Forums >General Running>Trying to ONLY run 26.2 miles in a marathon
A Saucy Wench
I have become Death, the destroyer of electronic gadgets
"When I got too tired to run anymore I just pretended I wasnt tired and kept running anyway" - dd, age 7
Bugs
Runners run
If I were a race director, this would drive me batty. GPS is NOT accurate enough to measure courses!!
an amazing likeness
Acceptable at a dance, invaluable in a shipwreck.
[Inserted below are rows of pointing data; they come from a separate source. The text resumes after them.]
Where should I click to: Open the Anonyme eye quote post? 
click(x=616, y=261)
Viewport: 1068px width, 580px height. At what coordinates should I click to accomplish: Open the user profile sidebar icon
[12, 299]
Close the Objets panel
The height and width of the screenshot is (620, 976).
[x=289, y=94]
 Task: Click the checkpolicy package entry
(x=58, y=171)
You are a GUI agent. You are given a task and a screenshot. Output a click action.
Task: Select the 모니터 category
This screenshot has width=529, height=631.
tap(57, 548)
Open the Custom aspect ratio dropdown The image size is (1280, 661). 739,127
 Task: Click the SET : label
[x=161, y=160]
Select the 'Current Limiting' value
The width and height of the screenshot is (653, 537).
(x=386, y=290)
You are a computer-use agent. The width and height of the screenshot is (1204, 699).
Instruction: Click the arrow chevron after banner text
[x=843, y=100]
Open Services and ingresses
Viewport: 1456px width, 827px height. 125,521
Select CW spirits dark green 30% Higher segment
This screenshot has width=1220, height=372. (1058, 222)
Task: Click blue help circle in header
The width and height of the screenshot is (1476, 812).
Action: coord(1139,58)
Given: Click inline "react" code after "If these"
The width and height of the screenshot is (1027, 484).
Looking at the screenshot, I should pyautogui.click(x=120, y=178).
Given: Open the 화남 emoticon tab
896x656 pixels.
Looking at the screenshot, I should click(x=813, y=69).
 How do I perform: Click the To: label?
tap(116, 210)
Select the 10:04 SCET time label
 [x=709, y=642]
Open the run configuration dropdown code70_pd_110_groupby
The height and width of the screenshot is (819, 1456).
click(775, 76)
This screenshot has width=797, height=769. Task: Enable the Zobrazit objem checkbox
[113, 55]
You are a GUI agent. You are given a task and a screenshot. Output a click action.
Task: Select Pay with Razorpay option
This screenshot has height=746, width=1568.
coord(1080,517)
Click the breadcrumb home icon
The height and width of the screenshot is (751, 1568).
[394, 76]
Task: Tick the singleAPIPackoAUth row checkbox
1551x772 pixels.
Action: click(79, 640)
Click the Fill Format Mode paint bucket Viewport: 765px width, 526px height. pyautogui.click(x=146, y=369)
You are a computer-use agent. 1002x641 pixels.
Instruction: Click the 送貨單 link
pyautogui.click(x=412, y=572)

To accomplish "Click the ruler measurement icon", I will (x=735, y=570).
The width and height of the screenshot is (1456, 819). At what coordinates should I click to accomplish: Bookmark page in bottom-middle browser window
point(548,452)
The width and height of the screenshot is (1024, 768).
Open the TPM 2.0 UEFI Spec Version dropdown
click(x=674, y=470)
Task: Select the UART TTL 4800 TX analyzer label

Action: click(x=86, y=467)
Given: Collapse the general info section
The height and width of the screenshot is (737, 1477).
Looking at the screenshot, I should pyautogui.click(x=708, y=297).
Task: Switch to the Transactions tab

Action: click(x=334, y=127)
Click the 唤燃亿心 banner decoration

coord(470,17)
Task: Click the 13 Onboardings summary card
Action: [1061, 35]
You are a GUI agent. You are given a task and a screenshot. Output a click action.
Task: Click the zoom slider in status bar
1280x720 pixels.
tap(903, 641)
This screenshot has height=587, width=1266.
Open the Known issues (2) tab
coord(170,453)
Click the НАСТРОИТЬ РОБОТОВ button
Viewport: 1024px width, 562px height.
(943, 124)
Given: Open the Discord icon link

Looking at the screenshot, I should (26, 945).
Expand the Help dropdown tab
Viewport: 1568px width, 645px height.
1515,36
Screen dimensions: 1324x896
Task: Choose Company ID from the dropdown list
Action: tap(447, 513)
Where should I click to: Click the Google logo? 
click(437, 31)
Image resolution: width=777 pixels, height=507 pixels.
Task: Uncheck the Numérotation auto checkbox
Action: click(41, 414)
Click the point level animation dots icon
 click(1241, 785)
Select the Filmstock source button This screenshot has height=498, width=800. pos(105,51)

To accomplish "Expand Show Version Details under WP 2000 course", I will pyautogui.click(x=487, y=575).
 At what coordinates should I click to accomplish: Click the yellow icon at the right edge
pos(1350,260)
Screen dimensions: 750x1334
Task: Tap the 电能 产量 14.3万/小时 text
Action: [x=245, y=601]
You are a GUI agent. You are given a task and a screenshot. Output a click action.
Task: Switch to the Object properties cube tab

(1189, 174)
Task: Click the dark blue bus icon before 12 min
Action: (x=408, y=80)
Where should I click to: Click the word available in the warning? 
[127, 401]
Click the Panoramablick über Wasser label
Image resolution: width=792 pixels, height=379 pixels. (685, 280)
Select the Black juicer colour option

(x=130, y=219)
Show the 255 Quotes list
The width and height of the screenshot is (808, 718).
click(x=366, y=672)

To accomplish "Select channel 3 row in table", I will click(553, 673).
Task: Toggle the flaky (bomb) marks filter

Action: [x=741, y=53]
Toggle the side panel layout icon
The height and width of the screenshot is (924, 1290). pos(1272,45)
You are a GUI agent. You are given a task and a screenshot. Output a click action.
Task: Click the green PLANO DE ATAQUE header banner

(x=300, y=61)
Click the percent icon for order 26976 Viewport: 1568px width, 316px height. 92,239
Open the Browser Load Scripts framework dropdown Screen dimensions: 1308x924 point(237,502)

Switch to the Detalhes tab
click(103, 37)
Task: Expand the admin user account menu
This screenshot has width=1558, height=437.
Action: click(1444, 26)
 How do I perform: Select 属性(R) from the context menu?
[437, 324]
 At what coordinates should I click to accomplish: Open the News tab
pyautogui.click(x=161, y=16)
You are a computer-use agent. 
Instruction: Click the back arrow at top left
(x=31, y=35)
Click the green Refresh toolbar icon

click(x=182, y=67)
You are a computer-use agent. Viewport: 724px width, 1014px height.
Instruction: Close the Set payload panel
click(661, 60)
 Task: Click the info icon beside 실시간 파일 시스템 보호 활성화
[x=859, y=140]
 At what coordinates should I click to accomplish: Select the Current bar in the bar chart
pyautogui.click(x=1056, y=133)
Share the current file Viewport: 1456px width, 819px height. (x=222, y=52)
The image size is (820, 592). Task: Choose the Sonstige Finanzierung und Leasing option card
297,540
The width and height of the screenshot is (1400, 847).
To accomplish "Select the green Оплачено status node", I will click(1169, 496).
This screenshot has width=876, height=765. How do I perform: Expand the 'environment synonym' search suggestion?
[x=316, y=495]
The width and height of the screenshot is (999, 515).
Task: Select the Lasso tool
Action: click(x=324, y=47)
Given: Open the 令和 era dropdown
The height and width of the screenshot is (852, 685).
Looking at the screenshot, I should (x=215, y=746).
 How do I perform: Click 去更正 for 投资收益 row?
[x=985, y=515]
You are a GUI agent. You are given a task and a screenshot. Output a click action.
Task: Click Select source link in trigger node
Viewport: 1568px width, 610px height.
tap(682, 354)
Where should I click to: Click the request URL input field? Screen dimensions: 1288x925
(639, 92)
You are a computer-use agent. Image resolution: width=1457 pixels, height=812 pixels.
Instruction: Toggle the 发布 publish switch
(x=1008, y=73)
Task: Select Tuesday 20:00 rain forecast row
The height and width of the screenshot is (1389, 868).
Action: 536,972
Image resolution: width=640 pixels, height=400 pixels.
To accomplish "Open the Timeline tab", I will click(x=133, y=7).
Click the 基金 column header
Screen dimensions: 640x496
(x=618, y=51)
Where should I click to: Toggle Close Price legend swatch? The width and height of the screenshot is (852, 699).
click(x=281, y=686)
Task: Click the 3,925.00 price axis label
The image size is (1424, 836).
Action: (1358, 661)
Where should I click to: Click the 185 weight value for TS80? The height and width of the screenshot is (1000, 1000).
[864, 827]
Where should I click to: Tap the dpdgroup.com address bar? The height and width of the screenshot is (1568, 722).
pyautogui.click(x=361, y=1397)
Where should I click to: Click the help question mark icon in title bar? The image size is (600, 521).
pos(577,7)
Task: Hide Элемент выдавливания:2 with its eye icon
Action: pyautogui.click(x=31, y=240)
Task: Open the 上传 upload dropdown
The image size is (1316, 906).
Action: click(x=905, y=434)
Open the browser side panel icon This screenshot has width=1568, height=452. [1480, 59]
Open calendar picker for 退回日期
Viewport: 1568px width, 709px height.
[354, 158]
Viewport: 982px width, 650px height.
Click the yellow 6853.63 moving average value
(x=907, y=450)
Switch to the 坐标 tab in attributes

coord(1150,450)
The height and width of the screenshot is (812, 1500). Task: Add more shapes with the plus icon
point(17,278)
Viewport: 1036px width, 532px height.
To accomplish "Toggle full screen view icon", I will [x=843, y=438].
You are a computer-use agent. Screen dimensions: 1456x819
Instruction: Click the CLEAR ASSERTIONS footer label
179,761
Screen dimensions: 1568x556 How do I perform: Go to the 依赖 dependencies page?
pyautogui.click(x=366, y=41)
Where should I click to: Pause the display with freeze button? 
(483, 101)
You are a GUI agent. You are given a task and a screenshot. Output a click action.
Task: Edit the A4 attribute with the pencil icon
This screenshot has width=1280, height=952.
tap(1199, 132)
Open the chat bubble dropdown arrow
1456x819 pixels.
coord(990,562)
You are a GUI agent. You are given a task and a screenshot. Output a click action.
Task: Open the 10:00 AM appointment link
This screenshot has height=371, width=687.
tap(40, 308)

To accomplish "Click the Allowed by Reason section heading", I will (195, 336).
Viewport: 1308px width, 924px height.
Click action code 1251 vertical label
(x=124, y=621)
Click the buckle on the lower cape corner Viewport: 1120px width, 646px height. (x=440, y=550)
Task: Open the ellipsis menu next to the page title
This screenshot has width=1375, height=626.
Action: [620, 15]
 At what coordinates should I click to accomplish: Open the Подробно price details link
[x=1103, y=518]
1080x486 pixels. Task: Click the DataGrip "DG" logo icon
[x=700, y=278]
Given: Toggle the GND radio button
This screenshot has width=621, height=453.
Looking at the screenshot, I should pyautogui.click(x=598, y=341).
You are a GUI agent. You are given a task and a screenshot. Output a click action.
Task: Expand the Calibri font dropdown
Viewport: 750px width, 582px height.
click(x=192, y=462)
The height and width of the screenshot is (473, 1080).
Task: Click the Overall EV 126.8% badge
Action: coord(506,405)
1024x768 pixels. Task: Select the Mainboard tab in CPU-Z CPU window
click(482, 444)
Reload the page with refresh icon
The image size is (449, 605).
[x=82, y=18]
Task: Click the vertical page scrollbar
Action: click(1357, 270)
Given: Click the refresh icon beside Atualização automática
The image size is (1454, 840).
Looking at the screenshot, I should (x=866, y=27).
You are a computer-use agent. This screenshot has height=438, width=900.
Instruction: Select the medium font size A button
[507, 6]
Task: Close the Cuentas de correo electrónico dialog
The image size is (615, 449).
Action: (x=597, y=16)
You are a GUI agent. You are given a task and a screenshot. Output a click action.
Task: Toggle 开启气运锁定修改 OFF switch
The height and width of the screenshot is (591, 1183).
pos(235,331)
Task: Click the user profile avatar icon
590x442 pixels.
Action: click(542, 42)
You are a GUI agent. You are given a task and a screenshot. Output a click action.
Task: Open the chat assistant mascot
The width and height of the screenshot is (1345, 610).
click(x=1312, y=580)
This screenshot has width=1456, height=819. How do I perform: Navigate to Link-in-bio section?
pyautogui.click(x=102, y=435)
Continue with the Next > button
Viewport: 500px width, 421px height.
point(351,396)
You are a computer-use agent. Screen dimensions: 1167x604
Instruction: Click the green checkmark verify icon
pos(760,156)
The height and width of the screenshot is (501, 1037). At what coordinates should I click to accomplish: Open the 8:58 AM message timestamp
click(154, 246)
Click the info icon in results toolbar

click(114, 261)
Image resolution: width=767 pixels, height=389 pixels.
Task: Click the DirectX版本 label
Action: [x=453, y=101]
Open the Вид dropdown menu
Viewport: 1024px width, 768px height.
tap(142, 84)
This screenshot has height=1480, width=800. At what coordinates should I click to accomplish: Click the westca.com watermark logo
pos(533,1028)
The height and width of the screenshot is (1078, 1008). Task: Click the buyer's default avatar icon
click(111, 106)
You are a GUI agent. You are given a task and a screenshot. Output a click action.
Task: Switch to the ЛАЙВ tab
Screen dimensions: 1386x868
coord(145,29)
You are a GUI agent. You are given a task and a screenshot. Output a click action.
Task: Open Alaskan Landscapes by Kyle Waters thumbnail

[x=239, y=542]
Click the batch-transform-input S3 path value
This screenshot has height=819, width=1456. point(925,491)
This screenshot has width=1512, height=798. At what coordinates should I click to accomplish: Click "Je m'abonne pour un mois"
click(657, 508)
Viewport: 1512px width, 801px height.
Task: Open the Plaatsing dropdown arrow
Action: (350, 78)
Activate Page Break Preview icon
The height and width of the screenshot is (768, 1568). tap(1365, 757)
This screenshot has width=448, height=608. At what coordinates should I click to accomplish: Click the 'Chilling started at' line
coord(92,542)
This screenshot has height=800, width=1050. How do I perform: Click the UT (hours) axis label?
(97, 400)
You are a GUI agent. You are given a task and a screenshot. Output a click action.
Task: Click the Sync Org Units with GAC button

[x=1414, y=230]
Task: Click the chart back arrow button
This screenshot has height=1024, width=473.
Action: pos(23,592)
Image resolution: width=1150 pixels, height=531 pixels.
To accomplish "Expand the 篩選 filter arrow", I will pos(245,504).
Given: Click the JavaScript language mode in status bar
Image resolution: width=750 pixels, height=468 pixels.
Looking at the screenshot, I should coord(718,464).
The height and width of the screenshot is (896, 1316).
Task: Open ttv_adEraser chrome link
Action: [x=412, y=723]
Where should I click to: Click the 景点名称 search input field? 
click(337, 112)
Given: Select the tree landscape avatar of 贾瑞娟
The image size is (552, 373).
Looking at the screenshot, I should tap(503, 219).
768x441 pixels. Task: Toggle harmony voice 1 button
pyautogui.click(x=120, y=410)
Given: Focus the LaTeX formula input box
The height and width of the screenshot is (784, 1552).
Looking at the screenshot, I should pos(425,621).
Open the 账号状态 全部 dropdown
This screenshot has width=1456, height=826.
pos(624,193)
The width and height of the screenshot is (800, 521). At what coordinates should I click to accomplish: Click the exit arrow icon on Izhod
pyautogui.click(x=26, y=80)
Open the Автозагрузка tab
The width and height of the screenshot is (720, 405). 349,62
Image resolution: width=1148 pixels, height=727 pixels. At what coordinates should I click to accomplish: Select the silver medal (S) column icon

So what would be a good watch to use when not using the garmin (for a marathon especially)?
Prince of Fatness
Not at it at all.
Folks tend to far overstate the issue as one of accuracy of the GPS receivers (Garmin or Polar or whomevers). The major driver of distance differences is that courses are measured along a different line that the one we end up running due to tangents, due to not running right at the curve on the inside of each turn and corner, etc, etc. In my (limited) racing experience, I've seen people run 40' from the inside of a corner on the complete opposite road shoulder. Recognizing that my results are just a sample of one, here are some of my Garmin vs race distances, I'd call it pretty darn accurate: Office race distance / Garmin measured during the race 26.2 | 26.37 13.1 | 13.28 13.1 | 13.25 (same course as 13.28 above, different year) 10m | 10.04 10K | 6.27 10K | 6.25 10K | 6.23 5m | 5.04 5m | 5.02 (same course as 5.04 above, different year)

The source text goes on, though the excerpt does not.